My husband was diagnosed with collagenous microscopic colitis and collagenous gastritis his symptoms were blood in the stool, diarrhea
and weight loss. He is a thin person and now looks fragile. He cannot go to the office or be away from home too long
His dr put him on budesonide ec 3mg tabs 3x a day,sucralfate 1 GM tab 3x a day, And for diarrhea Lomtil. Our life has changed, his dr said prednisone would help his collagenous gastritis. My husband decided that this drug with the terrible side effects was something to avoid. Instead diet changes were made. Diarrhea has lessened, and we wish there was a budesonide for the collagenous gastritis. That’s our story. Don’t know what else to do.
GAPS is basically second generation of SCD diet (specific carbohydrate diet) which I think Mayo sometimes talks about for chrone's patients. I feel like the root cause of chrones and cg are similar – the gut can't break down and absorb certain foods. You can search SCD on Mayo boards.
What is the GAPS diet? I have Celiac disease and Microscopic Colitis. A double whammy! Celiac Disease is a breeze compared to Microscopic Colitis. I refuse to poison my body with drugs GI specialists recommend. It's nothing but a band aid and does not help. Diet is the only answer. I am still sick, watery diarrhea, brain fog, headaches, abdominal pain and I wear diapers. No doctor around understands Microscopic Colitis. It's a Monster! I'm afraid to the leave the house. There's one GI specialist who understands MC, but he's in Colorado and only accepts sufferers in his state.I won't touch a GI specialist in my city. They are all inept!
I thought I had been given the GAPS diet from my doctor but when I went to share this, I see it is called the FODMAP diet (see attachment). It was given to me when my IBS was swinging more to the diarrhea side and greatly inflaming my fissure issue and putting me in horrible unbearable pain. I think they are very similar because from this web link: https://www.healthline.com/nutrition/gaps-diet I see it states the following: "The GAPS diet is a strict elimination diet that requires its followers to cut out grains, pasteurized dairy, starchy vegetables and refined carbs." Maybe go to this link and learn more about the GAPS diet.

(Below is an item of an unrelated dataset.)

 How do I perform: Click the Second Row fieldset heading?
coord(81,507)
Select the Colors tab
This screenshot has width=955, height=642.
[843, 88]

FODMAP Eating Plan (FODMAP-Eating-Plan.pdf)
What exactly is GAPS diet and how does it help someone with collagenous gastritis. what symptoms have you experienced with collagenous gastritis. Our 18 year old daughter has been diagnosed with it and the only symptom she has had is 2 episodes of severe bleeding. So I wonder whether this GAPS diet will assist and who would be the best person to advise on GAPS diet. Any recommendation will be greatly appreciated. thank you
@oakbourne
It's now called Microscopic Colitis. GI specialists don't understand this disease. All they say is take Pepto Bismol and some drugs that do no help! It's like putting on a band aide. Taking large amounts of Pepto Bismol makes me fall. I will not take steroids since I am a Type 1 diabetic. This monster disease is more common than you realize. If a biopsy of the colon is not performed you will never know you have this disease. I've had it since a wee tot. Bloated stomach, crying and holding my abdomen because of pain, and no hair till I was nearly three years of age. My symptoms when older were/are chronic diarrhea, bloating, abdominal pain, brain fog, fatigue and hair loss! Eating the "Right Food" is the only answer. Everyone is different. If I eat the wrong food, I get sick, rush to the bathroom and feel horrible. My diet is limited. No gluten, no acidic fruit, no bananas, no soy, no milk, etc. Doctors get minimal nutritional training in medical school and that's a big mistake. Pushing meds for Microscopic Colitis does not help us. Eating the proper food is the only answer, but you offer no help.